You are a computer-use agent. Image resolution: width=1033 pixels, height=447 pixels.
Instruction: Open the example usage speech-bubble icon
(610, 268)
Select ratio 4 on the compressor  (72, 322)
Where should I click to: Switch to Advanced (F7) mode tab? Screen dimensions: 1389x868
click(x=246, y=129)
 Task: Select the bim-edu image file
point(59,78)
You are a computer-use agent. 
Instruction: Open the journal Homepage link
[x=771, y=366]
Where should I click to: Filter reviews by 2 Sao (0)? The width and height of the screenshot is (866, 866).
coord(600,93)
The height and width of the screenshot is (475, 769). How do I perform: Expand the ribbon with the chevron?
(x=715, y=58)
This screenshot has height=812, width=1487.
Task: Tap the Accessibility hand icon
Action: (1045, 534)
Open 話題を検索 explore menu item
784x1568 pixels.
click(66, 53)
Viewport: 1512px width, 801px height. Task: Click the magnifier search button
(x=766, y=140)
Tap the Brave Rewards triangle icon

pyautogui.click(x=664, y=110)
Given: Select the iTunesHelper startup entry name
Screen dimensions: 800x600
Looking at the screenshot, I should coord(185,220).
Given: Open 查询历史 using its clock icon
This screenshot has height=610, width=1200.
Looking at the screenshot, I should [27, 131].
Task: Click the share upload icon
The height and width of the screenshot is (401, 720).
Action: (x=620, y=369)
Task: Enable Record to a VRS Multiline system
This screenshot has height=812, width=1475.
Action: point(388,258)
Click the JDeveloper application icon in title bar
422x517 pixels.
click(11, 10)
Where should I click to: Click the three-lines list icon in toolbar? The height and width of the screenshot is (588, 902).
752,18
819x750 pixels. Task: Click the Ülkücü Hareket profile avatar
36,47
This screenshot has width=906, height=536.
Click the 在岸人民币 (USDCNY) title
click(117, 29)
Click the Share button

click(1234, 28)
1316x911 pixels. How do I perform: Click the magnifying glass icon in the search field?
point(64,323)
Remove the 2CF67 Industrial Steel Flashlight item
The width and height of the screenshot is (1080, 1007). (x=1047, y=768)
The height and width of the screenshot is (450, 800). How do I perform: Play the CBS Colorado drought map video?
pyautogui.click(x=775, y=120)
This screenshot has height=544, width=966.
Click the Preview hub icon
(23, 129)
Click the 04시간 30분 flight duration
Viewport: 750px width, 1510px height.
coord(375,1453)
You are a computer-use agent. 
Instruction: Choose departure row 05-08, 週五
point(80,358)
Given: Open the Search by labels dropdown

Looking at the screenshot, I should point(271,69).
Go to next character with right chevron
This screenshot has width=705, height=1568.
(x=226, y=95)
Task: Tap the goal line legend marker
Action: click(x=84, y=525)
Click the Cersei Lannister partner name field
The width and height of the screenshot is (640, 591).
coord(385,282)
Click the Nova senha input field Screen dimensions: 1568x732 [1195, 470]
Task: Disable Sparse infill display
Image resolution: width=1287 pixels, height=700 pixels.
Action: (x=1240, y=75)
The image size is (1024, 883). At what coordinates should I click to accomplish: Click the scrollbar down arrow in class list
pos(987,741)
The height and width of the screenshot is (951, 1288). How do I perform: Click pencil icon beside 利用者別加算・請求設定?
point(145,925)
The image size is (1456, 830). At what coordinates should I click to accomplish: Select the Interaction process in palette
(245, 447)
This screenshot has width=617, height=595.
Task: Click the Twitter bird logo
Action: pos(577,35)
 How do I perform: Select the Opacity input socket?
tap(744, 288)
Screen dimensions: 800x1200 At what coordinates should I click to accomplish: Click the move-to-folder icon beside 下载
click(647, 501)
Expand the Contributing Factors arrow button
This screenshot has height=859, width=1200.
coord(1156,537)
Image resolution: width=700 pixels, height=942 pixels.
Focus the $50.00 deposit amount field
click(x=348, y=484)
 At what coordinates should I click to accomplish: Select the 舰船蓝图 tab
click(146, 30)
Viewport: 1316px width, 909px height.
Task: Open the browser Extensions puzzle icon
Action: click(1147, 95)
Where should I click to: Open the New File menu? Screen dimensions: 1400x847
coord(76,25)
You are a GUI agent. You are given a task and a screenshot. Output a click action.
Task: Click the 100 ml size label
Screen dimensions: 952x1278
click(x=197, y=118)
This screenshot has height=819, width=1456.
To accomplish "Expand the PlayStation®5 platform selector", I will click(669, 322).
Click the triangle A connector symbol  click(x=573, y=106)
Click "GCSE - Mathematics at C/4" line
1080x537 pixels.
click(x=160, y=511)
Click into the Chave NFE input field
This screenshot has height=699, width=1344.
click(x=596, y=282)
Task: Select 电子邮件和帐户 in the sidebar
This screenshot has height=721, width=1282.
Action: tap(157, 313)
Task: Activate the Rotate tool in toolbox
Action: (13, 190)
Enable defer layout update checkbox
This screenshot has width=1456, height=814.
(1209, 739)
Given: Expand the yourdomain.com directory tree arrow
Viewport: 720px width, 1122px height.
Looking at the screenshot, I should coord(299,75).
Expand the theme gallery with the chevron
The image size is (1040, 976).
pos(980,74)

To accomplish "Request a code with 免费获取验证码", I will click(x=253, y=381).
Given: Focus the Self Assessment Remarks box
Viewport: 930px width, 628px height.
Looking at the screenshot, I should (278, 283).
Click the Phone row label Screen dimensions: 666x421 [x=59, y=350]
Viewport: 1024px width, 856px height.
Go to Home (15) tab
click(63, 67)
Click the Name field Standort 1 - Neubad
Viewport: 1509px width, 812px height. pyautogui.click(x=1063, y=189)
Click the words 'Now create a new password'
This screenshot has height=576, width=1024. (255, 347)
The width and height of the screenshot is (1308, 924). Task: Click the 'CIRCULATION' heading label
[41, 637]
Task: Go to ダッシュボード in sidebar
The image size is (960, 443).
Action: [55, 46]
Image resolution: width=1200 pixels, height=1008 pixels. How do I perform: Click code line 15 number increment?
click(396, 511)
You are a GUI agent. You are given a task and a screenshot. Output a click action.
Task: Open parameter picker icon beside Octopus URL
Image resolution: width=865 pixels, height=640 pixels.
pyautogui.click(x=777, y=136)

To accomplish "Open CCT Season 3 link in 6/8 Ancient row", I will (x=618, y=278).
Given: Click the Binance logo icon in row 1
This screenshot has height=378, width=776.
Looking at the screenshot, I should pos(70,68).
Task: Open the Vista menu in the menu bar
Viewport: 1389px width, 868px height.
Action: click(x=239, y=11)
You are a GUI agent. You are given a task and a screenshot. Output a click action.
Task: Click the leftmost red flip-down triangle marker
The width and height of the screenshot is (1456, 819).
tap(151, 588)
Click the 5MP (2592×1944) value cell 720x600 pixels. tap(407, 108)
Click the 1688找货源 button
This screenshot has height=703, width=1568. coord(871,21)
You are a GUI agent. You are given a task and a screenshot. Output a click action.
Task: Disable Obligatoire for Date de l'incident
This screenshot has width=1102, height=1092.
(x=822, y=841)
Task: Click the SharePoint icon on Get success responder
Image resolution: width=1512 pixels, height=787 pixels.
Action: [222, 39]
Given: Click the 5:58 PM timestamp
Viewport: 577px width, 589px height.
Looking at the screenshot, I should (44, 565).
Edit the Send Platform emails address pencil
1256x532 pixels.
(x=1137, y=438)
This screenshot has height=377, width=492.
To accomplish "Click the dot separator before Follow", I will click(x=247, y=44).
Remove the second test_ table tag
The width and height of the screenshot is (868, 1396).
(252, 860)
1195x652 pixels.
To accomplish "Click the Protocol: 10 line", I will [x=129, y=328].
★ ★ ★ ★
_EXERCISE BRIEF_
Copy out the stretch of the listing above from the line containing "Image resolution: width=700" through the line containing "coord(76,25)", keeping every character unchanged.

_SOLUTION TO THE EXERCISE_
Image resolution: width=700 pixels, height=942 pixels.
Focus the $50.00 deposit amount field
click(x=348, y=484)
 At what coordinates should I click to accomplish: Select the 舰船蓝图 tab
click(146, 30)
Viewport: 1316px width, 909px height.
Task: Open the browser Extensions puzzle icon
Action: click(1147, 95)
Where should I click to: Open the New File menu? Screen dimensions: 1400x847
coord(76,25)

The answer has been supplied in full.